If you find this approach worthwhile, you will have to keep your anchor list updated. Software changes and if you don’t change with it, you’ll have gaps in your analysis.

Filename Mismatch

Why stop at simply comparing files to your anchor list when more can be done? In this bonus masquerading approach, let’s look at filenames on disk and from the resource section of the binary. There’s a wealth of additional information here, including the MS Version info. As they note, it includes the original name of the file, but does not include a path. This can inform you whether the file has been renamed by a user.

Obviously, if the filename on disk doesn’t match the original file name, there are generally two possibilities: either the user renamed it, or maybe someone brought a tool with them, but doesn’t want you to know. Let’s take DLL implants for example. Many APT groups have brought rundll32 with them, as opposed to using the native Windows version. APT groups aren’t the only ones masquerading. Everyone does this!
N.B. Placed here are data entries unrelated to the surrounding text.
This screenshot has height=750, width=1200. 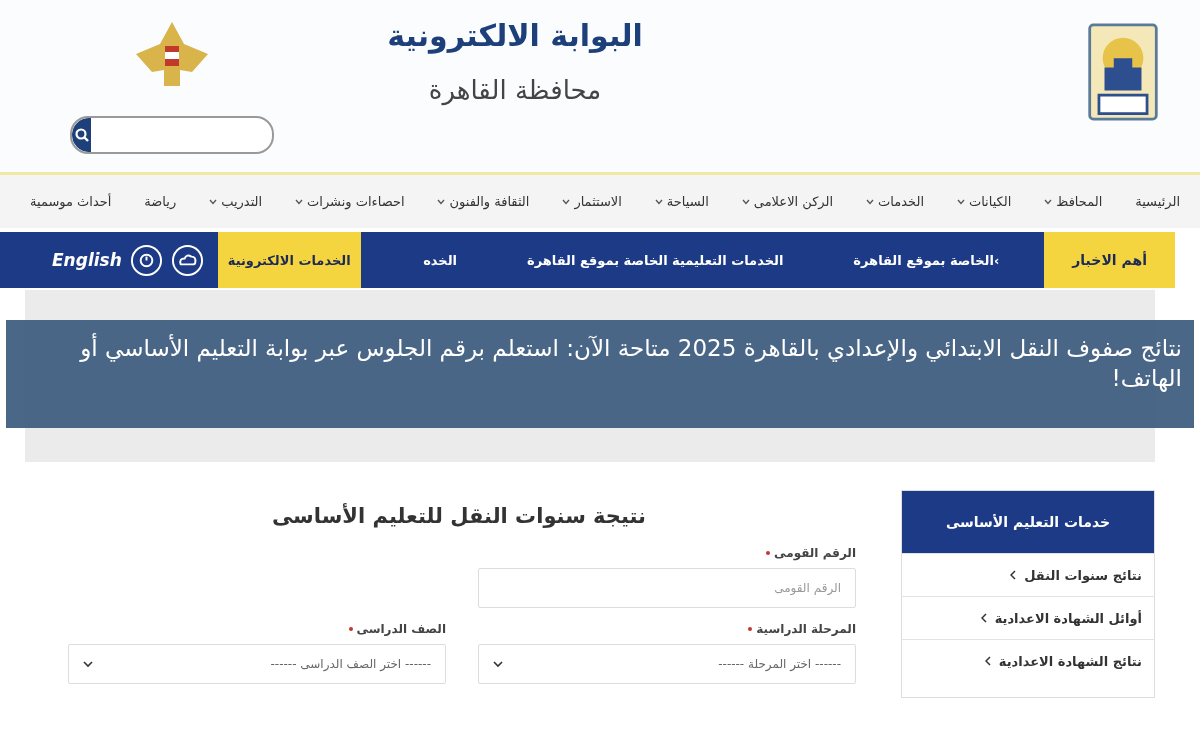 I want to click on nav-link: التدريب, so click(x=236, y=202).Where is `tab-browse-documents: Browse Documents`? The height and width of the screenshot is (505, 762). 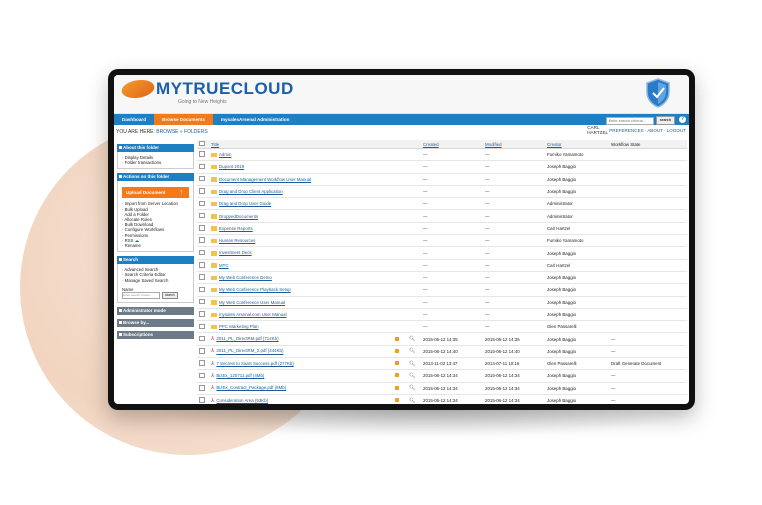
tab-browse-documents: Browse Documents is located at coordinates (184, 120).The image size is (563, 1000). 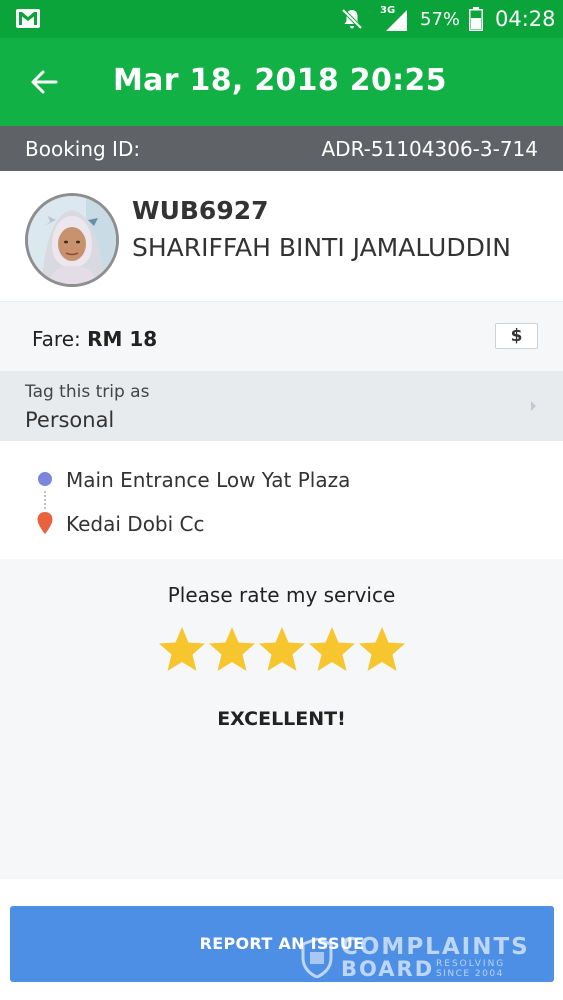 What do you see at coordinates (352, 19) in the screenshot?
I see `mute-icon` at bounding box center [352, 19].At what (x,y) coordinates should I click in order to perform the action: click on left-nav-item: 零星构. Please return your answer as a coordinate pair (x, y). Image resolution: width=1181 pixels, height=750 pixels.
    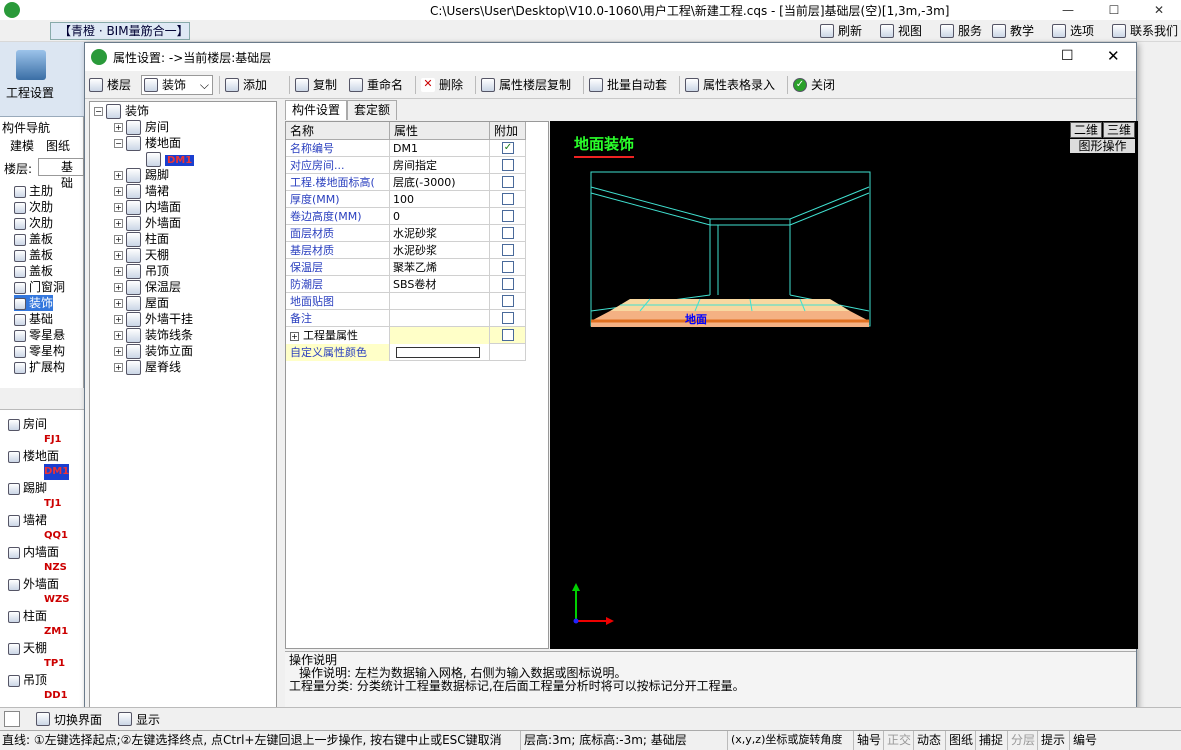
    Looking at the image, I should click on (40, 351).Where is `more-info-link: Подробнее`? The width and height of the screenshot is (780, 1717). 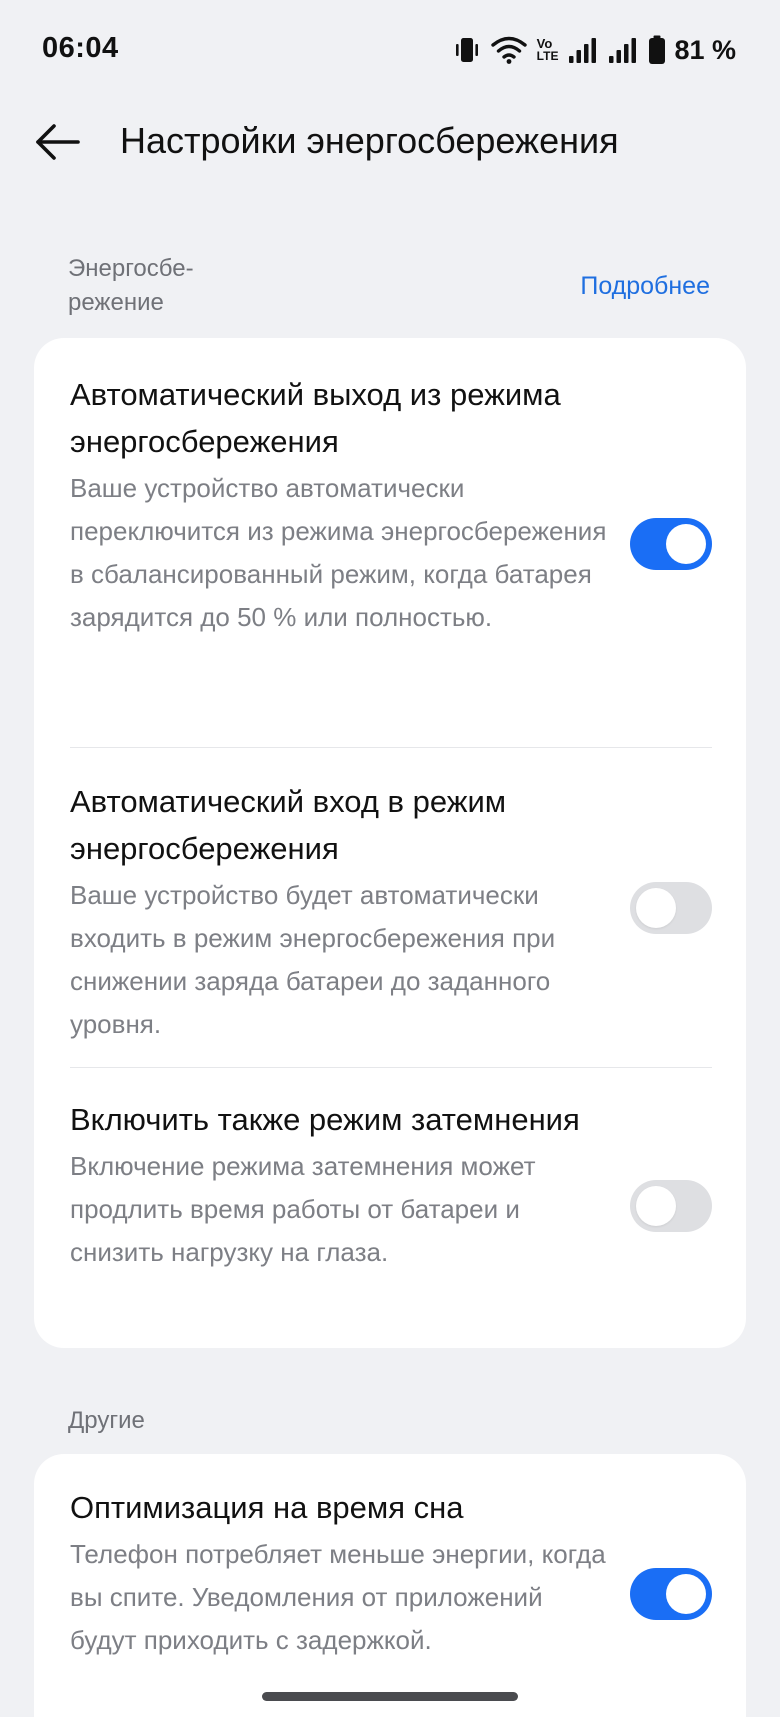
more-info-link: Подробнее is located at coordinates (645, 286).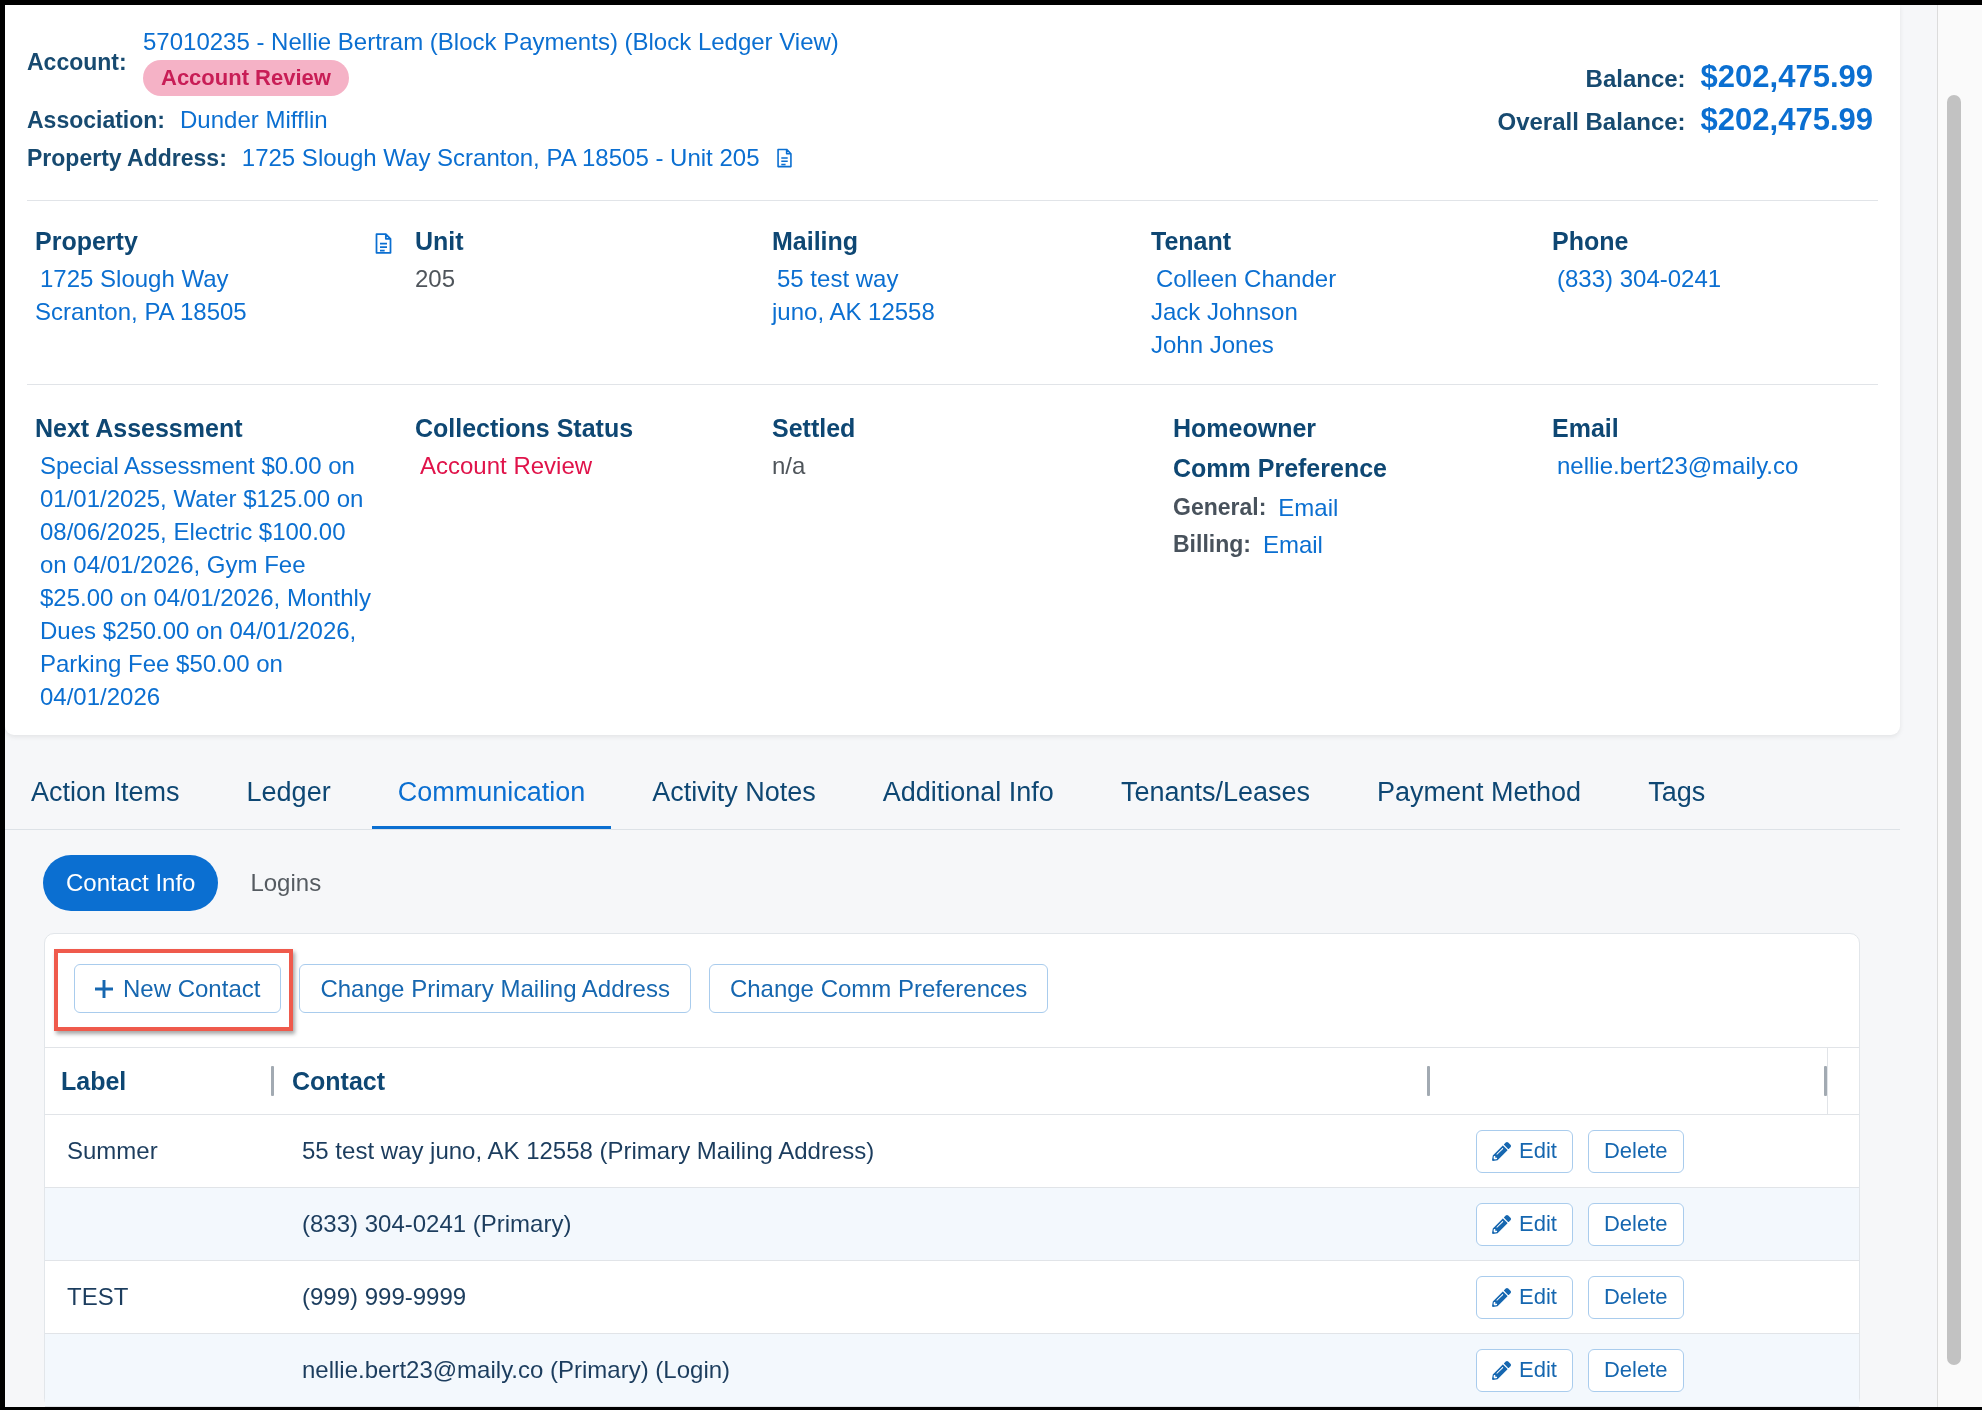  Describe the element at coordinates (436, 279) in the screenshot. I see `field-value: 205` at that location.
Endgame @ the Masquerade Ball

Crafting your own anchor list, regularly updating it, and manually comparing the list to your hunt data or adding this analytic to your bag of post-processing scripts may work for some, but it calls for routine grooming. Let’s take a look at how easy it is to hunt for masquerading using Endgame, where we provide this as one of the many one-click automations in the platform.

Conclusion

Whom amongst us doesn’t love to use Halloween as an excuse to masquerade as someone, or something, else? Unfortunately, adversaries embrace this mentality year round, hiding in plain sight, actively evading detection, and trying to blend in. Clever use of masquerading within filenames can make their activities difficult to detect. While there are manual means to detect mismatches and masquerading, this can be time intensive and may not scale well to larger environments. Thanks to Endgame’s advanced detection capabilities, in a few clicks we are able to quickly catch those masqueraders, remediate the intrusion early, and get back to the ball.